Şeyh Riza Talabani, Kerkük'ü tümden terkederek Bağdat'ta yerleşiyor. Fakat bugüne kadar Şeyh Riza'nın yaşamı ve eserlerini konu olarak alan araştırmacıların hiç biri bu toptan kopuşun nedenlerini ikna edici bir şekilde ortaya koymuş değiller.
Bilindiği gibi Şeyh Riza'nın abisi Şeyh Ali, onu Bağdat'ta gönderiyor ve orada var olan Talabanilerin Tekkiyesinin başına geçiriyor. Şeyh Riza Talabanilerin Tekkiyesini yeniden restore ediyor ve ikametgah olarak ta kullanıyor.
Şeyh Riza Talabani Bağdat'ta olduğu süre içinde bir dizi çevre ile dostluk ilişkilerini geliştiriyor.

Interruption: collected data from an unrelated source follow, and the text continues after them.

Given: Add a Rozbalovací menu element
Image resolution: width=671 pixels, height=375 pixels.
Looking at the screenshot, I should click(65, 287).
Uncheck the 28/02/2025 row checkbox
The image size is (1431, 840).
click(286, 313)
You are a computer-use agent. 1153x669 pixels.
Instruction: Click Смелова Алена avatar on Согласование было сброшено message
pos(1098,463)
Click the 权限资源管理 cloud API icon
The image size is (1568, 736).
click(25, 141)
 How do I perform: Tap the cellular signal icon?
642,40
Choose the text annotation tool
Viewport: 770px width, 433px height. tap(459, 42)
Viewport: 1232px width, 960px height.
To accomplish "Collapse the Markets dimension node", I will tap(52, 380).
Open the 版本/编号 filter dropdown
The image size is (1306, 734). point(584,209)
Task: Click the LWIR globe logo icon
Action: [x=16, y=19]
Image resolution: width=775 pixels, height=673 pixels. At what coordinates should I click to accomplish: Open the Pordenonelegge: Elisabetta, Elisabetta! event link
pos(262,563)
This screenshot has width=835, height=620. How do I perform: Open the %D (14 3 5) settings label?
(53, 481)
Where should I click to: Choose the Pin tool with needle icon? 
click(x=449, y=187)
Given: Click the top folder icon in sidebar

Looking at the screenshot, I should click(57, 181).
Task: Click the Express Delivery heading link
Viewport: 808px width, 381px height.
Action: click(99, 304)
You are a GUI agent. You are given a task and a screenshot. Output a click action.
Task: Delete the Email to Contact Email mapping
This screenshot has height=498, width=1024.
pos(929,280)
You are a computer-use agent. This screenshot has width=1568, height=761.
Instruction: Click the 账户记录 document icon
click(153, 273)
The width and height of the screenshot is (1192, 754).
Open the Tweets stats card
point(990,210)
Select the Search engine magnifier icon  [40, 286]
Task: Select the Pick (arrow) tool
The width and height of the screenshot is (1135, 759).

Dr. M. Xaznedar'ın verdiği bilgilere göre Şeyh Riza Bağdat'ta Hamdi Begê Baban, Selim Begê Baban, Mufti Zehawi, Cemil Sıddık Zehawi, Said Mahmudê Geylani, İbrahim Paçaci, İsa Efendi Cemilzade, Ata El Xetib, Neqib Ailesi ve Abdulqani Şarebani ailesiyle dostluk ilişkilerini kurmuştu.(age, sayfa 7)
Şeyh Riza Talabanilerin Bağdat'taki Tekkesini Kadiri tarikatı kuralları çerçevesinde yönetiyor. Şeyh Riza bir şiirinde “ême tekîyeman naşarinewe weki Nexşibendîyekan“(biz Nahşibendiler gibi Tekkemizi gizlemiyoruz“ diyor. Bilindiği Kadiri Tarikatının derwişleri zikirlerini açık bir şekilde halkın önünde yaparlar. Fakat, Nahşibendiler kendi aralarında kamuya kapalı bir şekilde yaparlar.(M. Xaznedar, age, sayfa 7)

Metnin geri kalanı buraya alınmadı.